● **WHAT YOU WILL DO**:
A line belongs in the answer if it contains "section"; copy every such line from the entries below.

Data records:
────
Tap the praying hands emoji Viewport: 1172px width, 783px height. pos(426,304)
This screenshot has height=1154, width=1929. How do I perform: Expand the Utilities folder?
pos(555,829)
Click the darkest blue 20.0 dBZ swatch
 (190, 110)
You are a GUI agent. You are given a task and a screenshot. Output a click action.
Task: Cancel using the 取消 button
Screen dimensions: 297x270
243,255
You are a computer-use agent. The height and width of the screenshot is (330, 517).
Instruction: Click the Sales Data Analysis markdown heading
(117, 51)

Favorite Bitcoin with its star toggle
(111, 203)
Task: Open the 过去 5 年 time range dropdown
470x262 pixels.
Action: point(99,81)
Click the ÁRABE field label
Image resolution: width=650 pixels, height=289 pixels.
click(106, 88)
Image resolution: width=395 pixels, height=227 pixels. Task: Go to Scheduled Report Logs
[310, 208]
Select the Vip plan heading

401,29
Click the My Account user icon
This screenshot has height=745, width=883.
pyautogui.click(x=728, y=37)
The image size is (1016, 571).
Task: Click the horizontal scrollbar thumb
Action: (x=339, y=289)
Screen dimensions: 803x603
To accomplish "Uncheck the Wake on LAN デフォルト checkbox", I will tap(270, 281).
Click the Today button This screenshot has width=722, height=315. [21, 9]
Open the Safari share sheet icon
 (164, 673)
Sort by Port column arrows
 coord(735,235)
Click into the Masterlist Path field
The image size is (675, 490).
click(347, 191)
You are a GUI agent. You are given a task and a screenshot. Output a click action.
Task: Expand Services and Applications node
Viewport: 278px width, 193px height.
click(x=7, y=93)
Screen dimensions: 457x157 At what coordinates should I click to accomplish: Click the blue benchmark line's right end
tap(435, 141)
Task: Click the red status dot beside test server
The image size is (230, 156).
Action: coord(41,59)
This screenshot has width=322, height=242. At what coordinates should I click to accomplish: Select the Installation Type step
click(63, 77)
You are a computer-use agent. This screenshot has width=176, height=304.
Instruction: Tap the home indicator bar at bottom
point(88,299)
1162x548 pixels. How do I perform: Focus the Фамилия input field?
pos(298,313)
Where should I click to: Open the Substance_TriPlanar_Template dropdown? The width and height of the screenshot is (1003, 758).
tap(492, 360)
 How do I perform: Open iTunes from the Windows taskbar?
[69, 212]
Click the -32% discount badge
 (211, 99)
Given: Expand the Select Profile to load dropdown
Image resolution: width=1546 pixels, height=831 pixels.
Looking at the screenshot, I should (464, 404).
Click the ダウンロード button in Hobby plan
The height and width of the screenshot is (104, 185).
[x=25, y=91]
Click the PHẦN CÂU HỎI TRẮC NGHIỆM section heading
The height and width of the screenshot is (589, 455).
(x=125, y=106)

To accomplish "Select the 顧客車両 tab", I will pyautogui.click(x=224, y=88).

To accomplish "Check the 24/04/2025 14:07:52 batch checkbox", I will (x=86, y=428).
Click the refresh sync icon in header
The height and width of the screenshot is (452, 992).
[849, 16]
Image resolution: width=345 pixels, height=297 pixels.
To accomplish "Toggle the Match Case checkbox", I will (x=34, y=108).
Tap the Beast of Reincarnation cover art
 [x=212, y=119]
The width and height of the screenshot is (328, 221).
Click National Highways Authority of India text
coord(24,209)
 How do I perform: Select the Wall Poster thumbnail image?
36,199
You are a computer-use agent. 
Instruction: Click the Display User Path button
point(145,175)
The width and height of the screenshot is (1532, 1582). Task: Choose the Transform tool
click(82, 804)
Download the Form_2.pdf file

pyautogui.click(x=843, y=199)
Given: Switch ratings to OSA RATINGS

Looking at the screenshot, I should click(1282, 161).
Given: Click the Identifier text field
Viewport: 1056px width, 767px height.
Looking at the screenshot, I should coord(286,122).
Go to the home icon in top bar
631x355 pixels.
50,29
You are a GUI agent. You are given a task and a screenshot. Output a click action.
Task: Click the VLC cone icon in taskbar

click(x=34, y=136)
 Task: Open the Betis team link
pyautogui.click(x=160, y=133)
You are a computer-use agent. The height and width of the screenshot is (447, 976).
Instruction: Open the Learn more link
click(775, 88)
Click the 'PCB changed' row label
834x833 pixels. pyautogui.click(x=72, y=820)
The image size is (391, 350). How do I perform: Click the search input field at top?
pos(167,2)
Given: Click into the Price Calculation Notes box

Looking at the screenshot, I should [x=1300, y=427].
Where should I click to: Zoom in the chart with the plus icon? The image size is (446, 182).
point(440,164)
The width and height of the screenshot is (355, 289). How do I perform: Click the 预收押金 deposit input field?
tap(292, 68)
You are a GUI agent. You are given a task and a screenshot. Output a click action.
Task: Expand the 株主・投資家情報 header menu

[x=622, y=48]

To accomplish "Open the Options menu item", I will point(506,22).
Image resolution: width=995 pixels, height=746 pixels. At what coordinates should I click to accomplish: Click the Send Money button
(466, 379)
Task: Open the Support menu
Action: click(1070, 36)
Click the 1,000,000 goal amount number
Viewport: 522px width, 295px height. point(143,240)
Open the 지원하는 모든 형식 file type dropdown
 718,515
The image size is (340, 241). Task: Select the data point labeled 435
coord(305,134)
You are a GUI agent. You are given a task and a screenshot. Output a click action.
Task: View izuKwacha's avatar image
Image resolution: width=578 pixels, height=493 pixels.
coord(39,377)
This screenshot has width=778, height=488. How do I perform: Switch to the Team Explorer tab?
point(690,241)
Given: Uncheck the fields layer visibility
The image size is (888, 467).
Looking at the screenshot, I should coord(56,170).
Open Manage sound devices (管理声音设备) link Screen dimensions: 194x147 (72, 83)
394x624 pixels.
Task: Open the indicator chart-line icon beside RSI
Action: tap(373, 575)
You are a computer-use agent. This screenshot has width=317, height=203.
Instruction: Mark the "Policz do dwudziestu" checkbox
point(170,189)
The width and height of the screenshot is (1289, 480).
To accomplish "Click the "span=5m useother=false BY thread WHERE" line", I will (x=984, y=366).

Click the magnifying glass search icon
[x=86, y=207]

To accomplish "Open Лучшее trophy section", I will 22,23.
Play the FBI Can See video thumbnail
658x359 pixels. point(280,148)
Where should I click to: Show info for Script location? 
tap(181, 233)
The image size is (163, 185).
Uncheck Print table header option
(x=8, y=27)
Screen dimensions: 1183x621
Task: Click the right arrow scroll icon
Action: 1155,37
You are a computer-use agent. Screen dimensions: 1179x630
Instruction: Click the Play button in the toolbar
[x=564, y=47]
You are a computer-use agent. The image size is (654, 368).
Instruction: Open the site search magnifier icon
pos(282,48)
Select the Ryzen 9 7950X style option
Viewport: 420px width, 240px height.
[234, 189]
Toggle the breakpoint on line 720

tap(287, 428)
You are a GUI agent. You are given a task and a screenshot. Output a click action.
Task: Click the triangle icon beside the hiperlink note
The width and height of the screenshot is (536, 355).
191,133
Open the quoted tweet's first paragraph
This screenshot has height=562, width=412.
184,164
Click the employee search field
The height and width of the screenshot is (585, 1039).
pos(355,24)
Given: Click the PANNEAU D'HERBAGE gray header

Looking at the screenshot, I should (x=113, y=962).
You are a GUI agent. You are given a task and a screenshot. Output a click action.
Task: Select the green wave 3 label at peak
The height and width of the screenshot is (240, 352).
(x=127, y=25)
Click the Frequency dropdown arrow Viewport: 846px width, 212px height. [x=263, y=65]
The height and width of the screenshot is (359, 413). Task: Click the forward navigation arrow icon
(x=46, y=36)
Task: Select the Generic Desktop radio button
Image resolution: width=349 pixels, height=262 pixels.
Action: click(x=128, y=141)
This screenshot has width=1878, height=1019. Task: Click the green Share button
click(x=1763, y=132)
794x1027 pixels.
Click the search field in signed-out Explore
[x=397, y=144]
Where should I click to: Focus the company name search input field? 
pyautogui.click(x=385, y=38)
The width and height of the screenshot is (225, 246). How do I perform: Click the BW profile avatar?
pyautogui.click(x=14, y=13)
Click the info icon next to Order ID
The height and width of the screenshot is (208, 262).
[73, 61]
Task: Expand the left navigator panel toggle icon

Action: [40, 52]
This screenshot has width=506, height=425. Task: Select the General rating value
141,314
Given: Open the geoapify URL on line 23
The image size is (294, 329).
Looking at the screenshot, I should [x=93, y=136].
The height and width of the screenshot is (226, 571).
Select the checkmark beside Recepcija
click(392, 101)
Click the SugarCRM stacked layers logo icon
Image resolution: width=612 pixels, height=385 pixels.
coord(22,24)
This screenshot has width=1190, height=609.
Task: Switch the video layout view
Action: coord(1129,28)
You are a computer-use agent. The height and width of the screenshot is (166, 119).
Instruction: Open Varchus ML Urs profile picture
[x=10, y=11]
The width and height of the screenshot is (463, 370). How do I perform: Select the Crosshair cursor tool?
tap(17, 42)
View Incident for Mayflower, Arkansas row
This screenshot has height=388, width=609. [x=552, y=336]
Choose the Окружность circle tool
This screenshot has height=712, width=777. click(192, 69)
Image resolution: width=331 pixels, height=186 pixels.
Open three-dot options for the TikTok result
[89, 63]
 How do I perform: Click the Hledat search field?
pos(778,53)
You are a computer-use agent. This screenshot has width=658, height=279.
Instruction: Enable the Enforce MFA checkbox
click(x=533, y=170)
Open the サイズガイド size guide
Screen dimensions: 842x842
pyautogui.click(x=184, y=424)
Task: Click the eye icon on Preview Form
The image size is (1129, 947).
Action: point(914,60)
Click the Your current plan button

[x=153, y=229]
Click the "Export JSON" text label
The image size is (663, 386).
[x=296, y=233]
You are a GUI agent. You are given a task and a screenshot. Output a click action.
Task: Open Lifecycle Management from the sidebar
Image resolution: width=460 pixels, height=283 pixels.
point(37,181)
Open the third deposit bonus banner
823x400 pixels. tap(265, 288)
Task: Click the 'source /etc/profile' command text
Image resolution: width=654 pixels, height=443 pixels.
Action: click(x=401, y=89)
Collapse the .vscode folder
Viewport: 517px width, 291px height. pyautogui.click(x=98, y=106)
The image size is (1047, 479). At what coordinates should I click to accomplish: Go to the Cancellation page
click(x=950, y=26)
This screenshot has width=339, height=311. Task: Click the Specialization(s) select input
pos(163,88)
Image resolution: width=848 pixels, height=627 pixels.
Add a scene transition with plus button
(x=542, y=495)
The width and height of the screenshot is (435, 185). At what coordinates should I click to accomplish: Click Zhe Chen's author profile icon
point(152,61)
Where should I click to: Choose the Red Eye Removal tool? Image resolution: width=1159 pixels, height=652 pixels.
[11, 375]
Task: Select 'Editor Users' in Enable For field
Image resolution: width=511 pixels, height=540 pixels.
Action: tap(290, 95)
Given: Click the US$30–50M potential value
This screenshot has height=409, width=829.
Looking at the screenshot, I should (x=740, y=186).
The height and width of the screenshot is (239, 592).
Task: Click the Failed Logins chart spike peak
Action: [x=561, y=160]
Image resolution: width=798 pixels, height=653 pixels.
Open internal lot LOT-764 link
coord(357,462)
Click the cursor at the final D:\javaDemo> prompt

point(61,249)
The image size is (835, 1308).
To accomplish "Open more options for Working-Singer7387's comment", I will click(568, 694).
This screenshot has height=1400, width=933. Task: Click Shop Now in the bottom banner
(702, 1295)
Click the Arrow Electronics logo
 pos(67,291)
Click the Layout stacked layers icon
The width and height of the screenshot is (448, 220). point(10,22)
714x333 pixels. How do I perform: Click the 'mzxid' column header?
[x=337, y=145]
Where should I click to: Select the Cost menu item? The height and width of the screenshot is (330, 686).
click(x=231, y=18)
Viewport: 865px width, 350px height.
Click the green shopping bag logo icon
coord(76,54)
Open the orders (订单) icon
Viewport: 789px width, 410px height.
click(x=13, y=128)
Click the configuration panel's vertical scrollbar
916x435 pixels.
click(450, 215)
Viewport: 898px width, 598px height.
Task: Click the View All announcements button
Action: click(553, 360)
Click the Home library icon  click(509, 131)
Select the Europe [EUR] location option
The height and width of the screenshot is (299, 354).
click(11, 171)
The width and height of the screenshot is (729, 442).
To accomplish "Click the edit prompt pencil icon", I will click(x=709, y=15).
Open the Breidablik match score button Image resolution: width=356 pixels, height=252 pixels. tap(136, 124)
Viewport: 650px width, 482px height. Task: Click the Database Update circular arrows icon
────
● **WORKED SOLUTION**:
Click the PHẦN CÂU HỎI TRẮC NGHIỆM section heading
To accomplish "Open Лучшее trophy section", I will 22,23.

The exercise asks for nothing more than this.